[A block of data]
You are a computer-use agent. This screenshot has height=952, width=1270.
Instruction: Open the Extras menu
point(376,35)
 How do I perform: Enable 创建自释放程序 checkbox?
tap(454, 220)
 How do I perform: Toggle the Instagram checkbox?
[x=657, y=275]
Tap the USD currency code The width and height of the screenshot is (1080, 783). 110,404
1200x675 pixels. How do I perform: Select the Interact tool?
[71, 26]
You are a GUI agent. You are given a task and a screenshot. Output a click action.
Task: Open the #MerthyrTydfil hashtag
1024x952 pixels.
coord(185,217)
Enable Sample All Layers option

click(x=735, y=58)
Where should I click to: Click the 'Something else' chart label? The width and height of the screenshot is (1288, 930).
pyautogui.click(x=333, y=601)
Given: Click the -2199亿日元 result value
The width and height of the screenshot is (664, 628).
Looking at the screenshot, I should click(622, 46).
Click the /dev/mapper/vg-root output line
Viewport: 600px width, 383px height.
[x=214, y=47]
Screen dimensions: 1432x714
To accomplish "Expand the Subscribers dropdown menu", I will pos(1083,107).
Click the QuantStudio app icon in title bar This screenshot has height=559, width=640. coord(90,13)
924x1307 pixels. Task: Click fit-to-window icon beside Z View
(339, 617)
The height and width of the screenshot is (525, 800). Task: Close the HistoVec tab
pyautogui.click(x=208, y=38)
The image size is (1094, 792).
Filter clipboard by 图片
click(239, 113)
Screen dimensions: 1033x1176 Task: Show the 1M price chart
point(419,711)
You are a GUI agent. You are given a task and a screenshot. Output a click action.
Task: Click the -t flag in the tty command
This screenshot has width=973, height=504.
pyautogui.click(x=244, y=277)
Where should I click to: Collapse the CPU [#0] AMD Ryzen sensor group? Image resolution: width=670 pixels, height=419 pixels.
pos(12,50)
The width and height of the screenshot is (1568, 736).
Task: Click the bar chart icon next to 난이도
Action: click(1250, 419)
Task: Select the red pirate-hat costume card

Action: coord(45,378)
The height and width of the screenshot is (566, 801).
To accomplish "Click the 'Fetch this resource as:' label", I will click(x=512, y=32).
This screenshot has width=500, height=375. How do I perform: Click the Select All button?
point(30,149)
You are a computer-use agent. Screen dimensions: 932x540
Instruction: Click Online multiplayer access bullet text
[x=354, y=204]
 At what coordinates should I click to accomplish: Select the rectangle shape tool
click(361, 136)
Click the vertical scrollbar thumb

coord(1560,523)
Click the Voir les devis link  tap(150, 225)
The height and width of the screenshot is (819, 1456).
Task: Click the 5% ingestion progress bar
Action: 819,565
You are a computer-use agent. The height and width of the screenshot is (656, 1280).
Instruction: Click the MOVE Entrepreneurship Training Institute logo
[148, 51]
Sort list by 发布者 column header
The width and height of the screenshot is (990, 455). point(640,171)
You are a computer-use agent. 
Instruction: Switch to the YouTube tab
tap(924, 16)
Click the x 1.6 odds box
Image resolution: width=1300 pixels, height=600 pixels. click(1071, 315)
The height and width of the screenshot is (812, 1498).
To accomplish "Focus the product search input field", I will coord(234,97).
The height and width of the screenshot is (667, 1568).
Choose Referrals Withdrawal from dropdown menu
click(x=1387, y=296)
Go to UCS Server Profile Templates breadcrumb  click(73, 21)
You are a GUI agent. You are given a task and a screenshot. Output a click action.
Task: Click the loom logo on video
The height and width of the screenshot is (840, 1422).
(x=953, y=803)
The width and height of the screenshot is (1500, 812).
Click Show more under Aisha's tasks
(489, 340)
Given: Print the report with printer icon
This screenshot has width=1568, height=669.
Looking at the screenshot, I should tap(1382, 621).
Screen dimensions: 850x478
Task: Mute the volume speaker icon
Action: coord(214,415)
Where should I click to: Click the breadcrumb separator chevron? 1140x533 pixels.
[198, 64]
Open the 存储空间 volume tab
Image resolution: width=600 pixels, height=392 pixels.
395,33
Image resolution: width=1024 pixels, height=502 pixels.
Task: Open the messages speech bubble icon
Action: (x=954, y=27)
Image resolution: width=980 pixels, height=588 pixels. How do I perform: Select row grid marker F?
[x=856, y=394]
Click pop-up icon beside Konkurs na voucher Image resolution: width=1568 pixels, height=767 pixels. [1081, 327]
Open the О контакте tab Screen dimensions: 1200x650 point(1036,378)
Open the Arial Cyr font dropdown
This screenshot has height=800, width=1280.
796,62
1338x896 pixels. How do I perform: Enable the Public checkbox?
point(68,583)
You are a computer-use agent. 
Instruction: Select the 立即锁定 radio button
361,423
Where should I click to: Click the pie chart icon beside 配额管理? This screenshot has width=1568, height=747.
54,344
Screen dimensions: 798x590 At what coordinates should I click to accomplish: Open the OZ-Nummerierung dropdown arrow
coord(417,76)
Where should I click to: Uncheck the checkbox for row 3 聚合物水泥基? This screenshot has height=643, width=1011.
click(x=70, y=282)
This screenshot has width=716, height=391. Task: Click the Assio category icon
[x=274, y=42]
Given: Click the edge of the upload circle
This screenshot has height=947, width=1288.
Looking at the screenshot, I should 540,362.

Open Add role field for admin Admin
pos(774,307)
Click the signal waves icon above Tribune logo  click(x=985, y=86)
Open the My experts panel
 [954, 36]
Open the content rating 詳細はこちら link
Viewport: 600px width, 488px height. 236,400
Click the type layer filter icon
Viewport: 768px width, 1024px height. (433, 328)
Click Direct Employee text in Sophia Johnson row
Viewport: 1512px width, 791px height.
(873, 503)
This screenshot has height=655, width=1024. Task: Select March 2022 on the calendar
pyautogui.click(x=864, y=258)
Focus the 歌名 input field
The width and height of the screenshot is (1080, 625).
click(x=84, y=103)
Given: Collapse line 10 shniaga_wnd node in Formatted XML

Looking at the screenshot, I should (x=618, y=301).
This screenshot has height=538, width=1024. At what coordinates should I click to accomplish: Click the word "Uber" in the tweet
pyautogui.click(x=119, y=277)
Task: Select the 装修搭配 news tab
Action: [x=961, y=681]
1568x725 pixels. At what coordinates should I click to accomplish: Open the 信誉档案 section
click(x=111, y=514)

_Stated exercise_: Print the lines of the records without any changes, starting at the line that contains "You are a computer-use agent. Screen" and stopping after the line that contains "click(x=1387, y=296)".

_Reply to the exercise_:
You are a computer-use agent. Screen dimensions: 932x540
Instruction: Click Online multiplayer access bullet text
[x=354, y=204]
 At what coordinates should I click to accomplish: Select the rectangle shape tool
click(361, 136)
Click the vertical scrollbar thumb

coord(1560,523)
Click the Voir les devis link  tap(150, 225)
The height and width of the screenshot is (819, 1456).
Task: Click the 5% ingestion progress bar
Action: 819,565
You are a computer-use agent. The height and width of the screenshot is (656, 1280).
Instruction: Click the MOVE Entrepreneurship Training Institute logo
[148, 51]
Sort list by 发布者 column header
The width and height of the screenshot is (990, 455). point(640,171)
You are a computer-use agent. 
Instruction: Switch to the YouTube tab
tap(924, 16)
Click the x 1.6 odds box
Image resolution: width=1300 pixels, height=600 pixels. click(1071, 315)
The height and width of the screenshot is (812, 1498).
To accomplish "Focus the product search input field", I will coord(234,97).
The height and width of the screenshot is (667, 1568).
Choose Referrals Withdrawal from dropdown menu
click(x=1387, y=296)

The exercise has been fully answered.